Legislation was introduced that provided five years of additional exclusivity for new antibiotics intended to treat serious or life-threatening infections. The client, a leader in the field of antifungals, sought to amend the bill so that these products would likewise qualify for additional exclusivity.
Executed a bipartisan lobbying effort focused on educating the bill’s sponsors and other lawmakers on the House Energy & Commerce and Senate Health, Education, Labor & Pensions (HELP) Committees on the need to include other antimicrobials, such as antifungals. The campaign focused on both the increased costs to society and the healthcare system posed by the paucity of effective antifungals, as well as the critical importance of data exclusivity in encouraging investment and continued innovation in this largely overlooked segment of the market.
Lawmakers expanded the definition of a “qualified infectious disease product” to include antifungals and the measure was signed into law.
When one of the world’s largest biopharmaceutical companies was faced with an extension of a transitional pass-through payment program under Medicare that would have given biosimilar competitors an unfair advantage, they enlisted the help of Roberti Global.

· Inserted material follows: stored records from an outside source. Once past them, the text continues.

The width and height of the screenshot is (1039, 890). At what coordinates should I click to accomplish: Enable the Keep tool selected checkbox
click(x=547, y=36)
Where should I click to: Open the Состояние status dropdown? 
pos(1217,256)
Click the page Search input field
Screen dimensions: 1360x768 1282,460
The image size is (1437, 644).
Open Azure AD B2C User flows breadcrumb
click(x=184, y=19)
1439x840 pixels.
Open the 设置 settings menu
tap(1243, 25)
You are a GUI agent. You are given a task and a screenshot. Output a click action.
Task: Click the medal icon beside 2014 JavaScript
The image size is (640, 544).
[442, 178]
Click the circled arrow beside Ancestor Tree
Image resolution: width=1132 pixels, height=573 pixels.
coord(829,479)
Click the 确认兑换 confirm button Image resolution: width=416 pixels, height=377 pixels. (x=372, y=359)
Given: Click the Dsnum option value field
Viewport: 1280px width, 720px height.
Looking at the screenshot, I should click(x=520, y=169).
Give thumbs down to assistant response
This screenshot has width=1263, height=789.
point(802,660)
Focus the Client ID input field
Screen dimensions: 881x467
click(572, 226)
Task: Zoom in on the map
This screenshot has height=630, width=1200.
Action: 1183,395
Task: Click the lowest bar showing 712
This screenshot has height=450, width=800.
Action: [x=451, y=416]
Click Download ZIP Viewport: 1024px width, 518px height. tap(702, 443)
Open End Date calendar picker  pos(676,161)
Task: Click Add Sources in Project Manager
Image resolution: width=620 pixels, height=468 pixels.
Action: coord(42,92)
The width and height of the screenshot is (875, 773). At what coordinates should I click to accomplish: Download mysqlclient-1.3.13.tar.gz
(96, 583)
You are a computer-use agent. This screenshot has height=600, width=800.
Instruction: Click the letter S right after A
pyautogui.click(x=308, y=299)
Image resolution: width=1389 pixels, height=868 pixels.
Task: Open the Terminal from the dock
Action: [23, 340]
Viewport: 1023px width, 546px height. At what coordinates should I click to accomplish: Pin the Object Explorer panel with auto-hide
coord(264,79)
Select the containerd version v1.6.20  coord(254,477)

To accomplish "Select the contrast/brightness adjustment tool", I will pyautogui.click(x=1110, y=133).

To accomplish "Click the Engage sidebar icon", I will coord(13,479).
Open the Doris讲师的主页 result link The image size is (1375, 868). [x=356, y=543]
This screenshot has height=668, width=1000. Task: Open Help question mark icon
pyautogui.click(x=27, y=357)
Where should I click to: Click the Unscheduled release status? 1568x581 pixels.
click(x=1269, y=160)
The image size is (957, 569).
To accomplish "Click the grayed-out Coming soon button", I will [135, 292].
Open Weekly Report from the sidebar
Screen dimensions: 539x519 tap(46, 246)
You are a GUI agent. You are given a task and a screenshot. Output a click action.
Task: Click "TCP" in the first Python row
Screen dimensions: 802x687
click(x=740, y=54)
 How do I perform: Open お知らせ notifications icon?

Engaged and educated lawmakers in House and Senate leadership, as well as those serving on relevant committees of jurisdiction, on the history of the pass-through program (e.g., its limited application to innovator products) and the perverse incentives created by its application to biosimilars (e.g., encouraging hospitals to use biosimilars even in cases where the branded biologic is the better and lower cost option).
Roberti Global successfully limited the scope of the extension such that the pass-through payments inured to the benefit of only a handful of products – none of which were competing biosimilars.